Royal Lyceum
Five stars
Kathryn Howden in The Guid Sisters |
The play, premiered in 1968, was revolutionary in its use of joual, the Quebec working-class dialect that's been turned into pungent Glaswegian by Martin Bowman and Bill Findlay. Even if the use of joual isn't so controversial now, the play retains its political clout. On the one hand, the women are restrained by their Catholic faith; on the other, they are teased by capitalism's get-rich-quick promises.

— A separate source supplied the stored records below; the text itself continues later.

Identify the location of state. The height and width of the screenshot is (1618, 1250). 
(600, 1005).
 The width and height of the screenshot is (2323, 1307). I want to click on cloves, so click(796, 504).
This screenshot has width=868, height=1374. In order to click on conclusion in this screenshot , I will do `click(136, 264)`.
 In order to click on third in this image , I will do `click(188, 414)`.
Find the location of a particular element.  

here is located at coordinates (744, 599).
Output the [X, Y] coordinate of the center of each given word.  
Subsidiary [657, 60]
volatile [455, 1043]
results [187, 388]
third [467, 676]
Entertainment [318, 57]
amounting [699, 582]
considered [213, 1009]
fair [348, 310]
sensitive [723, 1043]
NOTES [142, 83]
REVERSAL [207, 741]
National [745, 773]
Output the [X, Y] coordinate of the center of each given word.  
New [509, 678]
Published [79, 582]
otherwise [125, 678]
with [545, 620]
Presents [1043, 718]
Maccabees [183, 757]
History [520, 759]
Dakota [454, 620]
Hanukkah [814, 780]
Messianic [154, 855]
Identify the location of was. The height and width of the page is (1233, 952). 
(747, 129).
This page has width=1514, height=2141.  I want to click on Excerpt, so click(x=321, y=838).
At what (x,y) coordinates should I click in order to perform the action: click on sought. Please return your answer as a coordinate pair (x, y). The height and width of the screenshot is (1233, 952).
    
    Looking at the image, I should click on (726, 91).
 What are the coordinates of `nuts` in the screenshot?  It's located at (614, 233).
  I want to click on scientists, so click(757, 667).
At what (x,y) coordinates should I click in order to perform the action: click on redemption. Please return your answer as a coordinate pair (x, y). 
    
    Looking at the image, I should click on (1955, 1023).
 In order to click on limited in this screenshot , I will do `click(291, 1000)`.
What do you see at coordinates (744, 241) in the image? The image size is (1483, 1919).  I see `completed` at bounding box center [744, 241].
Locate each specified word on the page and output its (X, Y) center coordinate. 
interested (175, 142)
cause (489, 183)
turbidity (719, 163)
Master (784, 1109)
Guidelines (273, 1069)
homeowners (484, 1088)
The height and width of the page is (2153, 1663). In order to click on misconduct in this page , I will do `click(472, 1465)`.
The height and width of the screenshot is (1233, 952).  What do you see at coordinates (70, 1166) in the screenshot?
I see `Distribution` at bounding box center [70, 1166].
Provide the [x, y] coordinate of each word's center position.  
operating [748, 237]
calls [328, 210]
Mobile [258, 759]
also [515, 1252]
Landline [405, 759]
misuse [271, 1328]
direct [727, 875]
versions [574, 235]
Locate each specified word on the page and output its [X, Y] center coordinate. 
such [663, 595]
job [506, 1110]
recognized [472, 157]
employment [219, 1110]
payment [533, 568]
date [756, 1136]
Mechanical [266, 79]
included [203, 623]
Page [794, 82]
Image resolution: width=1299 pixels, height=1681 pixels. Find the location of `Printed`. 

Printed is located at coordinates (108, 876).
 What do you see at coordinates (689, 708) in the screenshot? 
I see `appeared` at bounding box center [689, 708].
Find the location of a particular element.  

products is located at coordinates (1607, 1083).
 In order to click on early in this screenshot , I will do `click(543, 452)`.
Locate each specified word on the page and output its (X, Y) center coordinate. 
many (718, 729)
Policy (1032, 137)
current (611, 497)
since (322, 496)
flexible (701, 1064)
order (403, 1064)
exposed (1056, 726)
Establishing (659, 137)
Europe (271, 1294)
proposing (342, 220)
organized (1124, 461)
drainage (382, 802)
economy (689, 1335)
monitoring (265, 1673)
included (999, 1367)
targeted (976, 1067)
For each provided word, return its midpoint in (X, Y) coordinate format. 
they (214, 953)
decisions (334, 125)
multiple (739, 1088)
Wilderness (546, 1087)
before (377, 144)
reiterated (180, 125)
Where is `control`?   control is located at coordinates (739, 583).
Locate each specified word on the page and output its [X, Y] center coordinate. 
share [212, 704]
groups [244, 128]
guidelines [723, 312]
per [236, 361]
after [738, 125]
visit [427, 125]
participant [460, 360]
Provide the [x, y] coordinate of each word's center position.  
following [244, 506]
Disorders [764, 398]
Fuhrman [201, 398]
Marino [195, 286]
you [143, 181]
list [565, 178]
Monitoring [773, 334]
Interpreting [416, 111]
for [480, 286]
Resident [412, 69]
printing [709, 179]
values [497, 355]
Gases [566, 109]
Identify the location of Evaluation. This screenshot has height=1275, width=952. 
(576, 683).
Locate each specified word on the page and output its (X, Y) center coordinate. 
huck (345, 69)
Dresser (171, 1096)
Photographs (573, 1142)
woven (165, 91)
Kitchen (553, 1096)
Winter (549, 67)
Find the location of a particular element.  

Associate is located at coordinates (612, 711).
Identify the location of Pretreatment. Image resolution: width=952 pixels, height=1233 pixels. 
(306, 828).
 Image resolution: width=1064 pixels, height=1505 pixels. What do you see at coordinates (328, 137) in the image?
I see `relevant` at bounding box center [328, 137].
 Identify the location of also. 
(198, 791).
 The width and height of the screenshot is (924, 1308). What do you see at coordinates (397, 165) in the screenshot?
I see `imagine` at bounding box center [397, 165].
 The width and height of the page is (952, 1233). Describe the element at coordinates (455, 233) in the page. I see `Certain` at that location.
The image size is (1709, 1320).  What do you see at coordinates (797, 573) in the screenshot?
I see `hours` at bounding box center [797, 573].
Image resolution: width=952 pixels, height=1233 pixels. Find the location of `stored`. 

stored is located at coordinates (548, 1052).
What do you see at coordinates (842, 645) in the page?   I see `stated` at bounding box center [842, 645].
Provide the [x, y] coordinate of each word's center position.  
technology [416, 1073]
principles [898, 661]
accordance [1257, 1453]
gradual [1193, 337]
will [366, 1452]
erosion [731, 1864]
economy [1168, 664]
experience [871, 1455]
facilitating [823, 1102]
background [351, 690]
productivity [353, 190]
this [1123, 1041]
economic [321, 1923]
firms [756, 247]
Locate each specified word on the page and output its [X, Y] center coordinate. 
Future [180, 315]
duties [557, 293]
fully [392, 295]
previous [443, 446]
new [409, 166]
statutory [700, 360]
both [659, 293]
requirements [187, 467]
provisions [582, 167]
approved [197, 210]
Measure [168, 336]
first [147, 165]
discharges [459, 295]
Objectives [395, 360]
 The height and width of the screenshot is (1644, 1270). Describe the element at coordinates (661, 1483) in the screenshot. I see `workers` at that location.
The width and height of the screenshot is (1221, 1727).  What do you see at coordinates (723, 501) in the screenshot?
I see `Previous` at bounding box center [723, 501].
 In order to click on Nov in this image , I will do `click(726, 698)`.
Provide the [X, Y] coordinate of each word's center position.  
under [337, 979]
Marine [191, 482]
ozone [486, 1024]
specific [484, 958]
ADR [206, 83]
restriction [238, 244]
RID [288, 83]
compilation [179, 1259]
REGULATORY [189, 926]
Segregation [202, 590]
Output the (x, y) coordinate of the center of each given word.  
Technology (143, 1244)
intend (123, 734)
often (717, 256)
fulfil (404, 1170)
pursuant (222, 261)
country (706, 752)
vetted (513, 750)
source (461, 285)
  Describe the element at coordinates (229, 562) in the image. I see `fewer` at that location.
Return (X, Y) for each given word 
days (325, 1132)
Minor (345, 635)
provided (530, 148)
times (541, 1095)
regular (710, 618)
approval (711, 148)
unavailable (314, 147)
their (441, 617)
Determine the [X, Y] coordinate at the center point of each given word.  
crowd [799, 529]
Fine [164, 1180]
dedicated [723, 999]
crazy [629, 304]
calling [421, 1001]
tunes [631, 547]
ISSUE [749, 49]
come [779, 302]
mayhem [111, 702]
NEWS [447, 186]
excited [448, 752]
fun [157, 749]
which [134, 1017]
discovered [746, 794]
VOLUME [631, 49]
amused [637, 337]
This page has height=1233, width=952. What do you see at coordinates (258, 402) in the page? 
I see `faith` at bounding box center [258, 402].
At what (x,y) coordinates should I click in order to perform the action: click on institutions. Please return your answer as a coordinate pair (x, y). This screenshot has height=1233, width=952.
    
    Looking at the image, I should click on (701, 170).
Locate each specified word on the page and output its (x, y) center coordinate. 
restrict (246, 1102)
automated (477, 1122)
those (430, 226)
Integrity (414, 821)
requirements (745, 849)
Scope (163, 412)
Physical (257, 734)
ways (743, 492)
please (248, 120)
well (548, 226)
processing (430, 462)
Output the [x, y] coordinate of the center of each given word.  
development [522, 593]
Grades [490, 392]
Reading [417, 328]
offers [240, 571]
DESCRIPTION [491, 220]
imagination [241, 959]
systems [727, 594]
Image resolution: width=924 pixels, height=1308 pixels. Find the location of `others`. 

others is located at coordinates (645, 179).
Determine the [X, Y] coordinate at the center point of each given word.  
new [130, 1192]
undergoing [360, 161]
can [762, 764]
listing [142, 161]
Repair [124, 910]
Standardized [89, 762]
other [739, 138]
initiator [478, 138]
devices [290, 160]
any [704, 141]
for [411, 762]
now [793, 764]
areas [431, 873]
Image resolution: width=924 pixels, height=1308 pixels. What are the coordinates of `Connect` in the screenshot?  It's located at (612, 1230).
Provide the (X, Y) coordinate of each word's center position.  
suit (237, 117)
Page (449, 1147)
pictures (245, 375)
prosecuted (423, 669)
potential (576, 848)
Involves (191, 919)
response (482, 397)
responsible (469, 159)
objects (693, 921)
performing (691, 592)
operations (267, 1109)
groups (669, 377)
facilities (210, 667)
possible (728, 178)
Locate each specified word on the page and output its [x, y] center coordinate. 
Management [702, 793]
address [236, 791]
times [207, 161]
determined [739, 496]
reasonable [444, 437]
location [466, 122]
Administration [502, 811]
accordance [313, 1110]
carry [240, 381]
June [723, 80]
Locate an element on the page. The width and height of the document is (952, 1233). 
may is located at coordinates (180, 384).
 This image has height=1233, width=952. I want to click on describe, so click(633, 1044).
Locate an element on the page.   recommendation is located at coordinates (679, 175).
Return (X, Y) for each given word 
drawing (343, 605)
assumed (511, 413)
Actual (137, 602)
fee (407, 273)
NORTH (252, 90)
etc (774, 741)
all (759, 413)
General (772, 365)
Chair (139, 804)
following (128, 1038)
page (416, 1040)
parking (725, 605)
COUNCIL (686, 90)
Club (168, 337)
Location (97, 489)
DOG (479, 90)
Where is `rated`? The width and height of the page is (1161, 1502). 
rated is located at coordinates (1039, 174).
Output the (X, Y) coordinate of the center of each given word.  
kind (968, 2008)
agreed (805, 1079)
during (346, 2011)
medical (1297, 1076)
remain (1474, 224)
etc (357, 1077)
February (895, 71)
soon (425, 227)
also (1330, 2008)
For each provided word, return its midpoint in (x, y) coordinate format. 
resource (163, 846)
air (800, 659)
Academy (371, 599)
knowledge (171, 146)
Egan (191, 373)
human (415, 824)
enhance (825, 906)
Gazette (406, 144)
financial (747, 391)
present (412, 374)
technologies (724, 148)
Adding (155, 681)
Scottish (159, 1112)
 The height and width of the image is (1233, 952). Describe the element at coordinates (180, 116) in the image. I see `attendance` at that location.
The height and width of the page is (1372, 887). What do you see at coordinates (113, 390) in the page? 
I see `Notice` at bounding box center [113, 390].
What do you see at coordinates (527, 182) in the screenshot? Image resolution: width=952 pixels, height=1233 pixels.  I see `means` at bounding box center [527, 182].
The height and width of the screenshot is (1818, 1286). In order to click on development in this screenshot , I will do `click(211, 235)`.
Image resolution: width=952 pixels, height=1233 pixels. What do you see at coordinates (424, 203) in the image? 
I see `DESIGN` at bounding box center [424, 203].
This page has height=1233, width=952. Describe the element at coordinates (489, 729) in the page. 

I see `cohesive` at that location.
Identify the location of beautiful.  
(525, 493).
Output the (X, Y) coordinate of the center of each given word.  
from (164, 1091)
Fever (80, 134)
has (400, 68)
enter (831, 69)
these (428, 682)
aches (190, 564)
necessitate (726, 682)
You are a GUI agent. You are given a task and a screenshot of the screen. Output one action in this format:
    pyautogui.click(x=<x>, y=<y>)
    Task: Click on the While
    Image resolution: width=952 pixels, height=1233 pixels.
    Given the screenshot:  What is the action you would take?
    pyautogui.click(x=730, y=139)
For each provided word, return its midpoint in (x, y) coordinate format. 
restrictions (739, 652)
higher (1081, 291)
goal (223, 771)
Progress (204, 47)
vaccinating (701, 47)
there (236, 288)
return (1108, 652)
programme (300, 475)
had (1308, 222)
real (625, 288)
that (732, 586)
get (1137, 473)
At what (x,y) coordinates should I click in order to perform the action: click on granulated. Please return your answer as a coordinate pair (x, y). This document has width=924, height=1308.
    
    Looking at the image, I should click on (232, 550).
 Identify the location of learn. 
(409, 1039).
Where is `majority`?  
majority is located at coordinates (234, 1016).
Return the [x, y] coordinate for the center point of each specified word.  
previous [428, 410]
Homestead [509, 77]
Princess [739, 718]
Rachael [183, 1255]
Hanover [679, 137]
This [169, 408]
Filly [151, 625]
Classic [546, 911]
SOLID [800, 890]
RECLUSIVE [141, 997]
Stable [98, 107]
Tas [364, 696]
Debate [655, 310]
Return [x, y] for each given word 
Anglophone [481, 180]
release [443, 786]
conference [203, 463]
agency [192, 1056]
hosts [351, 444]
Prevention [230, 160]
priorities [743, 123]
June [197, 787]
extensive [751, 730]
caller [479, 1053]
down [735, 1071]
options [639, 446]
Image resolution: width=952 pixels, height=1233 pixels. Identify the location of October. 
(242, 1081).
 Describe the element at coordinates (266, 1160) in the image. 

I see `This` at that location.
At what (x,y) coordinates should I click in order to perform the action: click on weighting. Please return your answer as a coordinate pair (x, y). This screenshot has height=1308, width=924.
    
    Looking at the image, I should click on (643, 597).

To compensate for the drudgery and repression, they have the dream of a win on the bingo.
Throwing in images of the last supper and a crucified Christ in a superb production for the Lyceum and the National Theatre of Scotland, director Serge Denoncourt grasps not only the play's social context, but also Tremblay's instinct for theatrical poetry. Whether performing a choral rap on the subject of housework, or taking the spotlight for a heartbreaking interior monologue, the women step beyond domestic realism into a more complex dimension.
Leading an exemplary ensemble, Kath Howden plays Germaine like a queen bee, too delighted with herself to see the envy she is arousing, too immersed in her own small victory to see herself as what she is: a victim of a system that cultivates impossible dreams. A closing round of A Man's a Man for a' That, by Burns, reminds us of the hollowness of the consumerist promise.